Exercise text below:

By Ann Geracimos
IT’S AN OLD story: Getting on in years invariably involves getting grayer and probably whiter as well, a condition women usually fight by artificial means.
To be or not to be as nature intended is obviously an individual matter, depending on what you think about “looking one’s age.” A lot of tricky psychology is involved.
The pandemic accelerated the issue for sure. Holed up at home by a virus threat encouraged many women to drop the pretense. A trend was born.
Being an ornery sort with a yen for experimentation, I went the opposite direction—at first. My head changed from a blah brownish-blonde with white roots into solid auburn within an hour one spring morning two years ago under the hands of a trained stylist with a theatrical bent. Both of us were masked.
He convinced me I would look younger and better. (That old line . . . ) He was on the side of “‘having fun,” trying a “new look.” Well, it worked, but maybe boredom was at the root of it.
Indisputably, I was transformed. I was different inside as well, or maybe I just imagined it. I boasted about inheriting “natural” red hair from my Greek ancestors. Indeed, a decades-old wedding photo revealed a strong red tint in my untamed untouched-up locks.
“How different do you feel?” a friend asked after the transformation, assuming that I must be in a changed emotional state.
I admitted that part of me felt fake, as though I were inhabiting another person’s body. Truth to tell, I liked having two personalities. I liked hearing similar reactions to my new self from longtime friends and acquaintances. Maybe I just liked the attention.
My mentor tried various shades during those months, always with the promise he could always reverse course at any time. Some friends felt they had no choice. The pandemic had closed down most salons and an at-home paint job was deemed too risky. (A friend who stripped down her blonde locks in one go now admits she looks much better au naturel.
Another said how at age 40, after living with red hair since birth, she let nature have its way while working overseas for the Peace Corps. Two years later, she had a totally white head. On return, she was met at the airport by her sister and an 11-year-old nephew whose first words of greeting were “Bobbye got old.”
She never looked back. She had tried a dye job and found it difficult to blend new shades into the white. And she didn’t like the fact that hair follicles go dry after a while under the weight of chemicals.

End of Exercise text.

• Problem 1:
Answer these questions from the essay on going gray:
(a) What hair color did the stylist give the writer?
(b) What did a decades-old wedding photo reveal about the writer's hair?
(c) At what age did the friend in the Peace Corps let nature have its way with her hair?
• Problem 2: Please pick up the essay on going gray after its last sentence and continue it in the same voice.
The rows after this point are separate material and not part of the essay on going gray.

Information below:

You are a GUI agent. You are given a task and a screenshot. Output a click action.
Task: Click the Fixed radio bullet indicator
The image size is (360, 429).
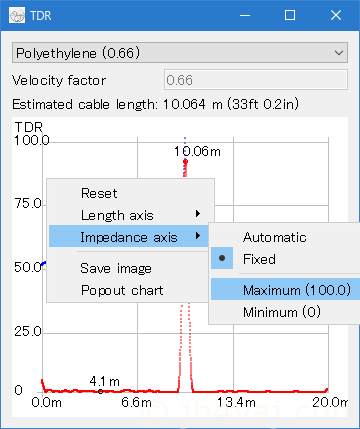pyautogui.click(x=222, y=258)
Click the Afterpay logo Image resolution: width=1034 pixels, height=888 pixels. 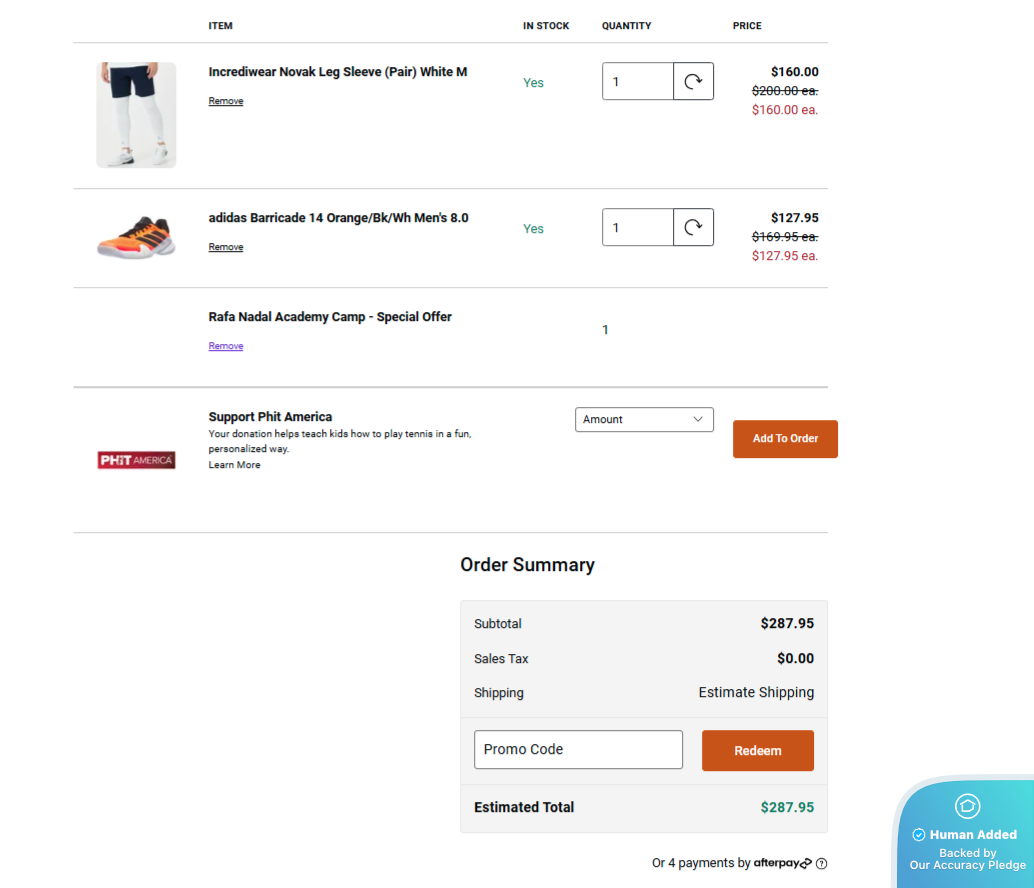point(783,863)
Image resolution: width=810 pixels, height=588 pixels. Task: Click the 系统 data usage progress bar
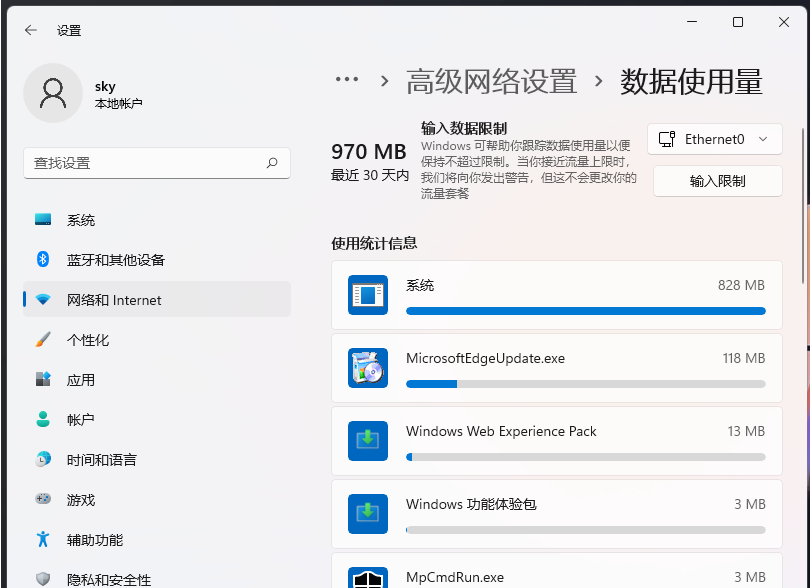coord(585,311)
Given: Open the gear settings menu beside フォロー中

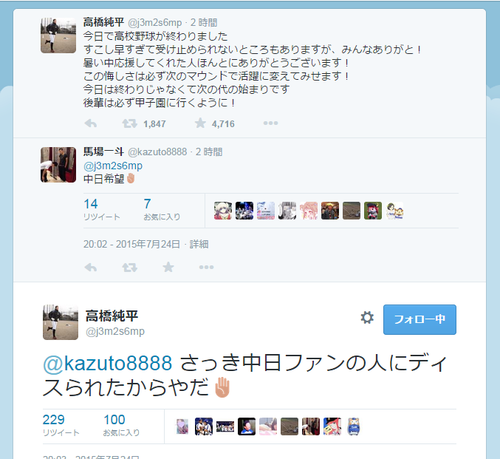Looking at the screenshot, I should (x=367, y=318).
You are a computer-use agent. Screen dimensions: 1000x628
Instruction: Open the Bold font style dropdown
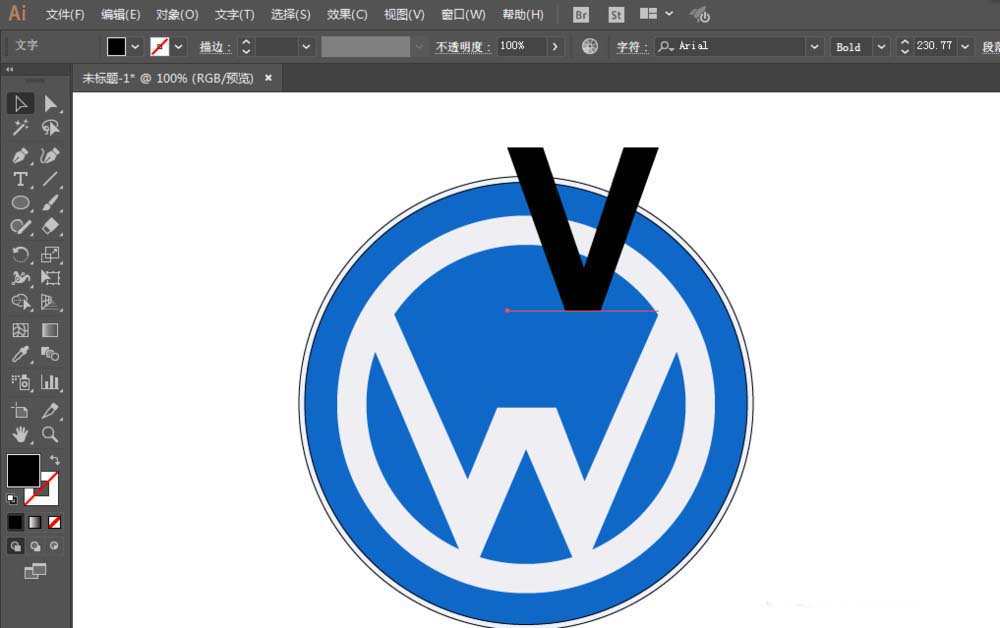point(881,47)
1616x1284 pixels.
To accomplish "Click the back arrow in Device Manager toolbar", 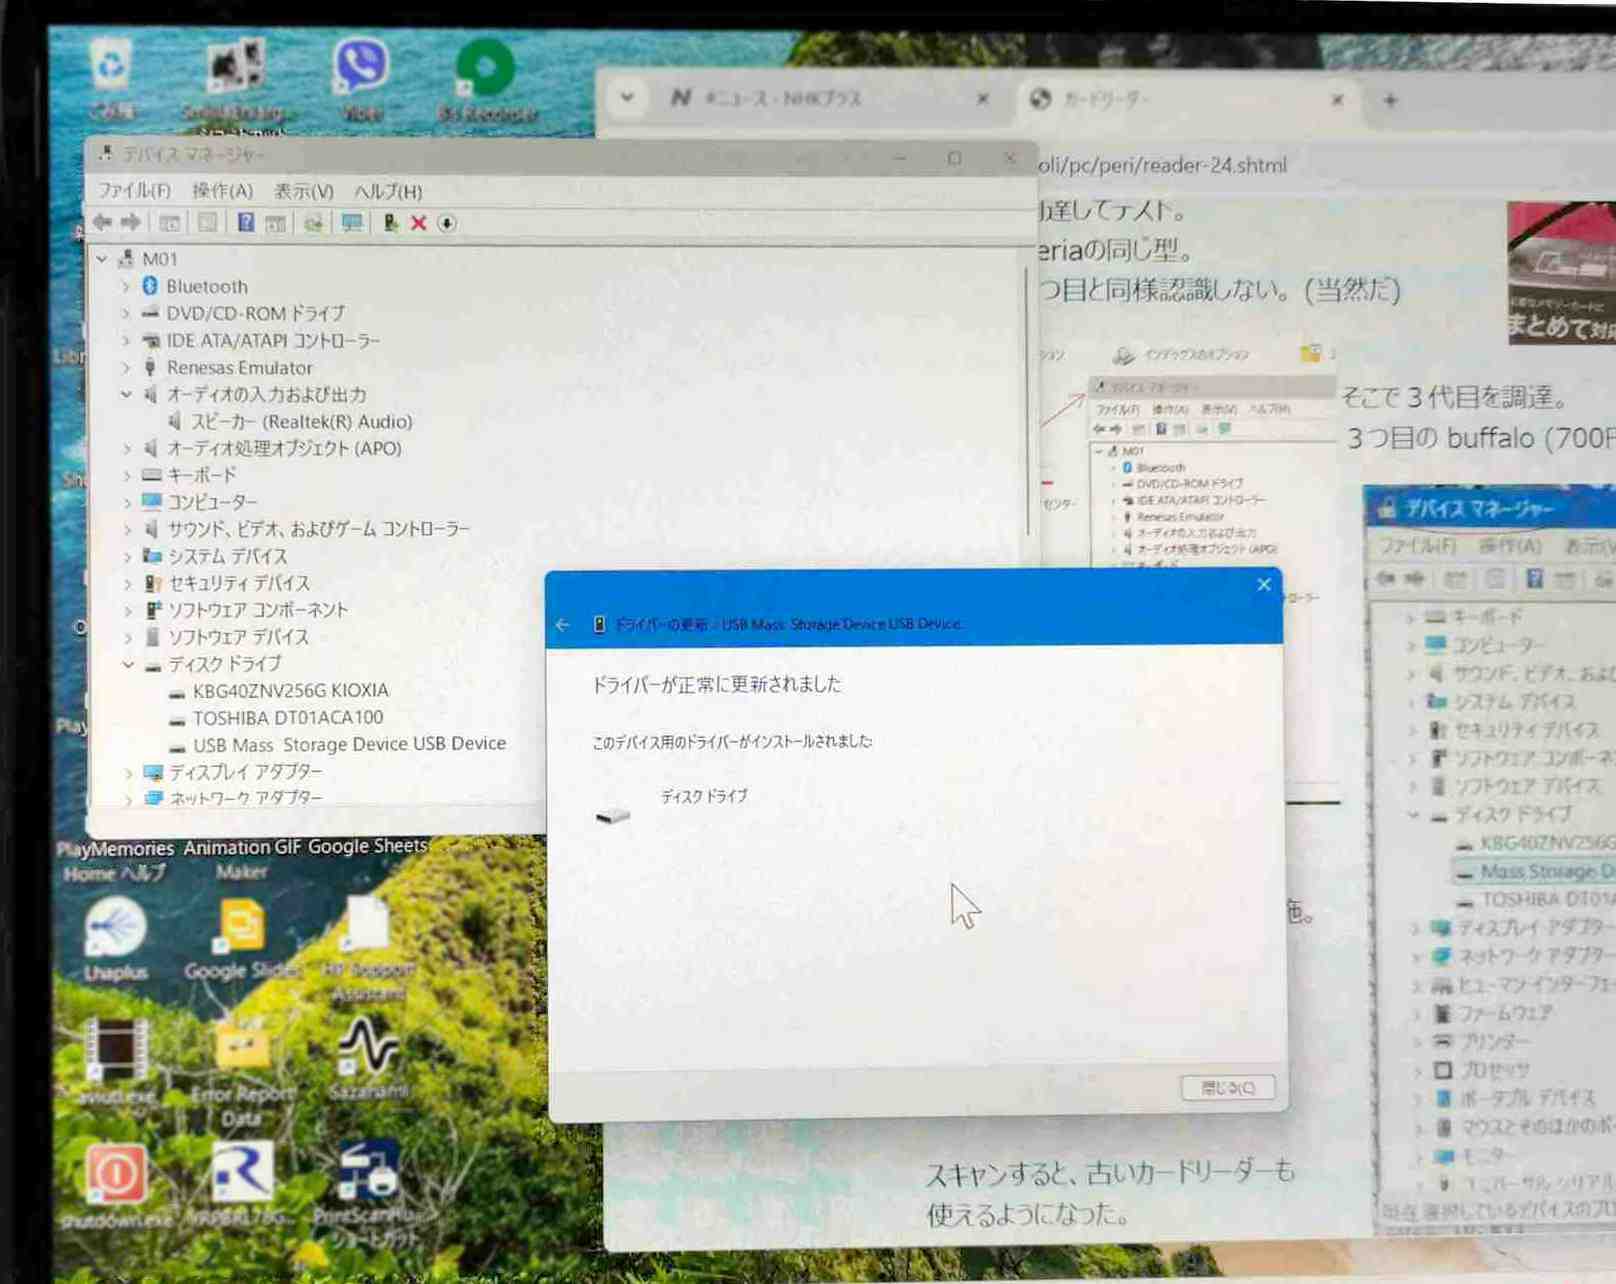I will tap(102, 222).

End of Information.

• Exercise answer 1:
(a) Solid auburn.
(b) A strong red tint.
(c) At 40.

• Exercise answer 2:
Truth to tell, I disliked the obnoxious fumes involved in the process. Plus, I realized that I was missing out on a trend. A whole new feminine cohort everywhere was rejecting the old ways. So, not to be left behind, I compromised. It took several weeks, but I managed to become a short-haired woman with blonde streaks on top and pure white in back.
Pure self-deception, because I couldn’t see myself from the rear.
The test came while bending low to the ground in a local hardware store to check an item when a tall white-haired man asked me in kindly fashion. “How do you do that?” presumably referring to my agility in such a pose. “I can’t do that.” He thought that I might not be able to get up again. A clerk in the same store urged me to “please take the elevator” when he saw me carrying a heavy item upstairs.
I noticed strangers holding doors open for me more often than usual. Some even offered to carry my belongings if they looked heavy. A flight attendant on a recent plane ride challenged my ability to respond as needed in case of an emergency since I was seated in an exit row. A shuttle driver in the airport looked personally offended when I rejected his offer of wheels to get to my next airplane. Or maybe he saw a missed tip.
The real test will come the next time I try to lift my carry-on bag into an airplane’s crowded overhead bin. Will it be every man and woman for him or herself or will the old lady finally get her due?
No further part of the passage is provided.